Kaltim, Kaltimetam.id – Wajah kota-kota besar di Kalimantan Timur (Kaltim) seperti Samarinda dan Balikpapan masih dihiasi pemandangan yang tak kunjung hilang, yakni anak jalanan (anjal), gelandangan, dan pengemis (gepeng) yang beraktivitas di persimpangan jalan, trotoar, hingga pusat keramaian. Fenomena ini menjadi potret lama yang terus berulang, meski berbagai regulasi telah lama dibuat.
Di balik keberadaan mereka, tersimpan persoalan pelik yang tak cukup ditangani hanya dengan penertiban. Ada lingkaran ketergantungan yang terus berputar, salah satunya disebabkan oleh masih banyaknya masyarakat yang memberikan uang secara langsung.
“Kendala utama yang kami hadapi adalah lemahnya penegakan aturan. Di sisi lain, masih banyak masyarakat yang memberikan uang langsung, dan ini justru memperkuat pola ketergantungan tersebut,” ujar Kepala Dinas Sosial Provinsi Kaltim, Andi Muhammad Ishak, Selasa (15/7/2025).

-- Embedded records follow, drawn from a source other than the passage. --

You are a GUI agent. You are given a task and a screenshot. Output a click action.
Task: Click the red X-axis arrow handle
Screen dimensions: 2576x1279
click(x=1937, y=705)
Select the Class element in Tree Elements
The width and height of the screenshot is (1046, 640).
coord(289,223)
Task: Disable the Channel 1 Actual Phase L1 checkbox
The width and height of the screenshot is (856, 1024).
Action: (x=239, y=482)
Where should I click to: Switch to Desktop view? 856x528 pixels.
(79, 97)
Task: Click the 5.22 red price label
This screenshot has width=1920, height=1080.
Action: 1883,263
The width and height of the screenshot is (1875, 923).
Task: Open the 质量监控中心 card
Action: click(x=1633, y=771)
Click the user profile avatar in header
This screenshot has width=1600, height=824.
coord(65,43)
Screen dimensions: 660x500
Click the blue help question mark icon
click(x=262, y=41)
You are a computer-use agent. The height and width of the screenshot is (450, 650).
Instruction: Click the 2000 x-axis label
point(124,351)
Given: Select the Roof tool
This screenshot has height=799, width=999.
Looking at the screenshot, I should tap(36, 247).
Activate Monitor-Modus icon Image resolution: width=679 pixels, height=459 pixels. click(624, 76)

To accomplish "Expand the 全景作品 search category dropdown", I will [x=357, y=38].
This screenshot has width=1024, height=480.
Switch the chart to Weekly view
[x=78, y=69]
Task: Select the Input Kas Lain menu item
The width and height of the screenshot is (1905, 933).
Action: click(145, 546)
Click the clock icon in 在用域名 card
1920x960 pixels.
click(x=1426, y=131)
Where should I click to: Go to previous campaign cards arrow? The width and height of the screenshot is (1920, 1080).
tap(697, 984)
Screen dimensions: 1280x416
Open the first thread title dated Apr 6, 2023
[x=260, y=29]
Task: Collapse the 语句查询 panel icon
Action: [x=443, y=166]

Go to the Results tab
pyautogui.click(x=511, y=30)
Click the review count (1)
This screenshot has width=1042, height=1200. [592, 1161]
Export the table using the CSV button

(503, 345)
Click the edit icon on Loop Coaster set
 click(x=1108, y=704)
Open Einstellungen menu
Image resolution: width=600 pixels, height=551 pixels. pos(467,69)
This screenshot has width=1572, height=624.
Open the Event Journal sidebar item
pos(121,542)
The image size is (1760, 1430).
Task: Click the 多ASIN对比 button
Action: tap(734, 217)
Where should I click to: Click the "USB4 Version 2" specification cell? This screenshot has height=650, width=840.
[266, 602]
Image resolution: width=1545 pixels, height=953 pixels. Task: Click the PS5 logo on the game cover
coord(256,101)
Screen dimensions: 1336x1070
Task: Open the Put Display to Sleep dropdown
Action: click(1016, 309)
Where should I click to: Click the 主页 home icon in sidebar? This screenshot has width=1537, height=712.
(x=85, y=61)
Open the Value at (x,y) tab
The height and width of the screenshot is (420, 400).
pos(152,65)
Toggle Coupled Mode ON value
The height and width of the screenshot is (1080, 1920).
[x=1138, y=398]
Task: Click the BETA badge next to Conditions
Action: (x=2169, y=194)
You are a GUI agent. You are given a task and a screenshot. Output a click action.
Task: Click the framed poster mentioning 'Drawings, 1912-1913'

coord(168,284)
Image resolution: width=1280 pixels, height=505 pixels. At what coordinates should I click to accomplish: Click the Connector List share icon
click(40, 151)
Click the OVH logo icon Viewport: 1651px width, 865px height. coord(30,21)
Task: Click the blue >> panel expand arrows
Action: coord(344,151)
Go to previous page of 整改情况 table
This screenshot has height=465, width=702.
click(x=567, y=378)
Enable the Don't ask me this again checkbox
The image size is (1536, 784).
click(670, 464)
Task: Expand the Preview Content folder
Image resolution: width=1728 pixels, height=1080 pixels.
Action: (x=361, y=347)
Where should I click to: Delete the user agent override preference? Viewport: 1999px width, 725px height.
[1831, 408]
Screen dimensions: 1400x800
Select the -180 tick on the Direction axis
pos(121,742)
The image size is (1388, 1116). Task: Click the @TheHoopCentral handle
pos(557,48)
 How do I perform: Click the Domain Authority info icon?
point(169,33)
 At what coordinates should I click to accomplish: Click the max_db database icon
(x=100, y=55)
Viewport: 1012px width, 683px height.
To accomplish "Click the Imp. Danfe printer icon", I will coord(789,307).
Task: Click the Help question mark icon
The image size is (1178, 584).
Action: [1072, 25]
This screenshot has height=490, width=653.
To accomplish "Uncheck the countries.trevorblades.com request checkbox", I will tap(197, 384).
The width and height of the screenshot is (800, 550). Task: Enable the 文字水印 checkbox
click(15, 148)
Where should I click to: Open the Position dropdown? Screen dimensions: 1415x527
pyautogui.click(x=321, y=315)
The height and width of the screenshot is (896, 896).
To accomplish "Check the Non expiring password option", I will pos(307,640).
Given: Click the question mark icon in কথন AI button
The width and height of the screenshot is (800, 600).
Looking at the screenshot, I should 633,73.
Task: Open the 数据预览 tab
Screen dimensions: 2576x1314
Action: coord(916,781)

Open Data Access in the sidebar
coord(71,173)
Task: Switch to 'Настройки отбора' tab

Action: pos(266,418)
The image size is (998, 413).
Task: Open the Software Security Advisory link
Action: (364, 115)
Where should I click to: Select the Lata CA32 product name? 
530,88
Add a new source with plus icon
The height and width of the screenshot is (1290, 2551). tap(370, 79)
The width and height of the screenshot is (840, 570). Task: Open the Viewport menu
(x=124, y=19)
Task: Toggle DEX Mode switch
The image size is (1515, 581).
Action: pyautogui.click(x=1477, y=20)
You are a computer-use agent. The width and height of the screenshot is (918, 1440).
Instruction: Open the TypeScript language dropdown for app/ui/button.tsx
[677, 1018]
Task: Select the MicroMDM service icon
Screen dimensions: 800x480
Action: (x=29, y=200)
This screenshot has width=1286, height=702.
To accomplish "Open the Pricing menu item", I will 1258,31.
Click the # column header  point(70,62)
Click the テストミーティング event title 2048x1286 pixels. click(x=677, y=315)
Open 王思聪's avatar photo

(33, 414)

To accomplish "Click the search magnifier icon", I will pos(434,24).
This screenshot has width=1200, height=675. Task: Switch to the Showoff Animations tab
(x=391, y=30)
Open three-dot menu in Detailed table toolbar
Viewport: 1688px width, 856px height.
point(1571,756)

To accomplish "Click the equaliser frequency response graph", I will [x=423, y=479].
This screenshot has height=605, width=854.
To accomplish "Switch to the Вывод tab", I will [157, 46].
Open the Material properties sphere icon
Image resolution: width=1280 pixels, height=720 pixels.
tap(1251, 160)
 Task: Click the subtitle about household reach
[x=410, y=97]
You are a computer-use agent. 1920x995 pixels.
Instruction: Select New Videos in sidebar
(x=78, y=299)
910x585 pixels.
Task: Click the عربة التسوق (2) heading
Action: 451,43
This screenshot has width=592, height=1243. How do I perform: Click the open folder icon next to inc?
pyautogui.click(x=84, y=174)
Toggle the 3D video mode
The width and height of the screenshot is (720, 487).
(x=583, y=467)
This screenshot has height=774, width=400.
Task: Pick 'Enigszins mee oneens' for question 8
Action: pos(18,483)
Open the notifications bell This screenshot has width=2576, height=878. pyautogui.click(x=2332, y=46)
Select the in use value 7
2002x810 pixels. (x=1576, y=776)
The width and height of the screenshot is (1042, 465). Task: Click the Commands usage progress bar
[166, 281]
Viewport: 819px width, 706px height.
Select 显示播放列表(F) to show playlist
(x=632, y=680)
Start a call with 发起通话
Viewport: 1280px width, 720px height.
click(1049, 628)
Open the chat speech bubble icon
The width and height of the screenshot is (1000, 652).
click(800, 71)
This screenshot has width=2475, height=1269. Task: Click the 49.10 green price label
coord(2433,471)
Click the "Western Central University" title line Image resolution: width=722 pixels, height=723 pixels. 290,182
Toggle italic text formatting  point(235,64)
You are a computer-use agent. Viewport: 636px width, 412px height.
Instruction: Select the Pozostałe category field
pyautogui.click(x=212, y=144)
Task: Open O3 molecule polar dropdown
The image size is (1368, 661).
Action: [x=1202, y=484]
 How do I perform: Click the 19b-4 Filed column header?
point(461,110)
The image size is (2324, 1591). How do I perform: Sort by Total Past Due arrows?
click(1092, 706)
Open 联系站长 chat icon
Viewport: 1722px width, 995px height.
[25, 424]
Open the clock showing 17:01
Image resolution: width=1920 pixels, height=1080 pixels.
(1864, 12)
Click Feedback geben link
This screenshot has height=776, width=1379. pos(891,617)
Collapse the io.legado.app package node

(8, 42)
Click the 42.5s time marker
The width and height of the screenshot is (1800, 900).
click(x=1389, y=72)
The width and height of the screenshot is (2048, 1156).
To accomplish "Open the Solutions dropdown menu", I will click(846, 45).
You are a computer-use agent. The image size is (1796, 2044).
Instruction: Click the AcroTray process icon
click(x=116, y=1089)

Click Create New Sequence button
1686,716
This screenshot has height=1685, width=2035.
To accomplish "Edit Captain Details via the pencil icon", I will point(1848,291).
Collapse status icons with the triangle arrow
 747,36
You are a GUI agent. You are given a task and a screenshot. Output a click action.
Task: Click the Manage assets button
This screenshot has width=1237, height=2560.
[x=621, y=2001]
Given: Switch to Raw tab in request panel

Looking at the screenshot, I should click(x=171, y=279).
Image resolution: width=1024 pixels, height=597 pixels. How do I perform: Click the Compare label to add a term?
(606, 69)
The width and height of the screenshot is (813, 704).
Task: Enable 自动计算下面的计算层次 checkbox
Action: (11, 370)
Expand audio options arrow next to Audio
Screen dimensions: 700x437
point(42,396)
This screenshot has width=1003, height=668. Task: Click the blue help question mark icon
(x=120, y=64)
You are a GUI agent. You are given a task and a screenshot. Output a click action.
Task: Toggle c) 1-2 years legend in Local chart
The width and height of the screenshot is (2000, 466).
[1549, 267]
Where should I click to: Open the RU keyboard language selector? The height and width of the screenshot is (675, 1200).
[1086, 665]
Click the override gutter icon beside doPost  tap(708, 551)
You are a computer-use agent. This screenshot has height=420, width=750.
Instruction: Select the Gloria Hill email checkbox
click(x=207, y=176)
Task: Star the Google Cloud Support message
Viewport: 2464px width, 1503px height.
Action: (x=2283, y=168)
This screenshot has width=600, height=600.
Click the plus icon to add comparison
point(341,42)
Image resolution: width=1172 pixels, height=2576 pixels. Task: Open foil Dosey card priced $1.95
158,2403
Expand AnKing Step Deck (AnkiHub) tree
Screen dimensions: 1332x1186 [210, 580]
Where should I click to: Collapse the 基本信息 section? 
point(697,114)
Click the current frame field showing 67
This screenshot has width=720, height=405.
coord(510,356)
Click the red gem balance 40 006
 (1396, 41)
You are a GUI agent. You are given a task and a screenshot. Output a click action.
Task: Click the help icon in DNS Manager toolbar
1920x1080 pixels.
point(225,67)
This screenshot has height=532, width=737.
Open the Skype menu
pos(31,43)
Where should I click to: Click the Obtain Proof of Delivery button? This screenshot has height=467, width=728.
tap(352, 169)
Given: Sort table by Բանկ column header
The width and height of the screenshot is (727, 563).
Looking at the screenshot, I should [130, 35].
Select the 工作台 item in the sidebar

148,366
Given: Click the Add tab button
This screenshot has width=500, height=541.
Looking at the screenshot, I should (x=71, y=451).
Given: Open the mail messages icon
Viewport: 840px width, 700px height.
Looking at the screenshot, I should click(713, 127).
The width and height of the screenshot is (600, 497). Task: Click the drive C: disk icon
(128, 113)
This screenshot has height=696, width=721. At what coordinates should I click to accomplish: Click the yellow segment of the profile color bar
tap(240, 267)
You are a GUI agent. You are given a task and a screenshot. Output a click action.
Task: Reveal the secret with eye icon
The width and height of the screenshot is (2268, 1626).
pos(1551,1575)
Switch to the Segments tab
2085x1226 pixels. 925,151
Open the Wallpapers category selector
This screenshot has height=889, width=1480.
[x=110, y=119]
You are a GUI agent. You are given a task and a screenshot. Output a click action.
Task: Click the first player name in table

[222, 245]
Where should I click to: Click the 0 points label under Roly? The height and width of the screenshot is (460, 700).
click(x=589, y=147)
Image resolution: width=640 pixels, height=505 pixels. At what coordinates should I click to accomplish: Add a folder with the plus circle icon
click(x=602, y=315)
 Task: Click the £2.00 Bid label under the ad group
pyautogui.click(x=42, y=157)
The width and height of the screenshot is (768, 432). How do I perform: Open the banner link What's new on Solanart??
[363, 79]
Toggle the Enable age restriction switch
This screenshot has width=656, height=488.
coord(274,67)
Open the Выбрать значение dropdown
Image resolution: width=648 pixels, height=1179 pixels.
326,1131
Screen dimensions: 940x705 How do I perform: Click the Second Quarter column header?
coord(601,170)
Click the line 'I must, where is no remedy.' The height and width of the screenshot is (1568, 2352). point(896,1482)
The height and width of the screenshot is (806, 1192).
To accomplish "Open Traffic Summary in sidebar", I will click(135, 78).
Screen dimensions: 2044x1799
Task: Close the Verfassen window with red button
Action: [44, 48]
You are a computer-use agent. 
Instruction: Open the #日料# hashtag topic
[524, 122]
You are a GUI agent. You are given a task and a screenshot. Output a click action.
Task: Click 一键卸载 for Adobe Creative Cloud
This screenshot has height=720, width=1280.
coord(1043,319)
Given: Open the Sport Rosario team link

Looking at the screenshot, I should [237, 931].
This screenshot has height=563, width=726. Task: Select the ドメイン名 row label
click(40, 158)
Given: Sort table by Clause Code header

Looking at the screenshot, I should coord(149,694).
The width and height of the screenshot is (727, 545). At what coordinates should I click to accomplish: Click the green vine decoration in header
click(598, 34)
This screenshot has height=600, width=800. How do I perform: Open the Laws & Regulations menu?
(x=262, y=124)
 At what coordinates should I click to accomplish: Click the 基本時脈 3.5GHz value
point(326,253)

Menurutnya, penertiban oleh Satpol PP memang berjalan rutin, namun tanpa diiringi pembinaan dan rehabilitasi yang berkelanjutan, para anjal dan gepeng cenderung kembali ke jalan. Bahkan sebagian besar dari mereka kembali ke titik semula hanya beberapa hari setelah dijangkau.
Kapasitas panti sosial yang terbatas menjadi kendala lain. Tidak semua dapat tertampung, sementara angka pertumbuhan mereka di jalanan terus naik setiap waktu.
“Tidak semua dari mereka bisa langsung dibina. Banyak yang kembali ke jalan karena tidak ada pengawasan setelah masa rehabilitasi, ditambah lagi solusi ekonomi yang layak masih belum tersedia,” jelas Andi.
Karena itu, Dinsos Kaltim mendorong perlunya pendekatan yang menyeluruh. Tak hanya penegakan hukum, tetapi juga kerja sama antarsektor. Pemerintah kabupaten/kota, aparat penegak hukum, dan masyarakat harus bersinergi dalam penanganan ini.
“Permasalahan ini tidak akan selesai jika hanya diserahkan pada satu instansi. Harus ada kolaborasi dari seluruh pihak agar penanganannya komprehensif,” tegasnya.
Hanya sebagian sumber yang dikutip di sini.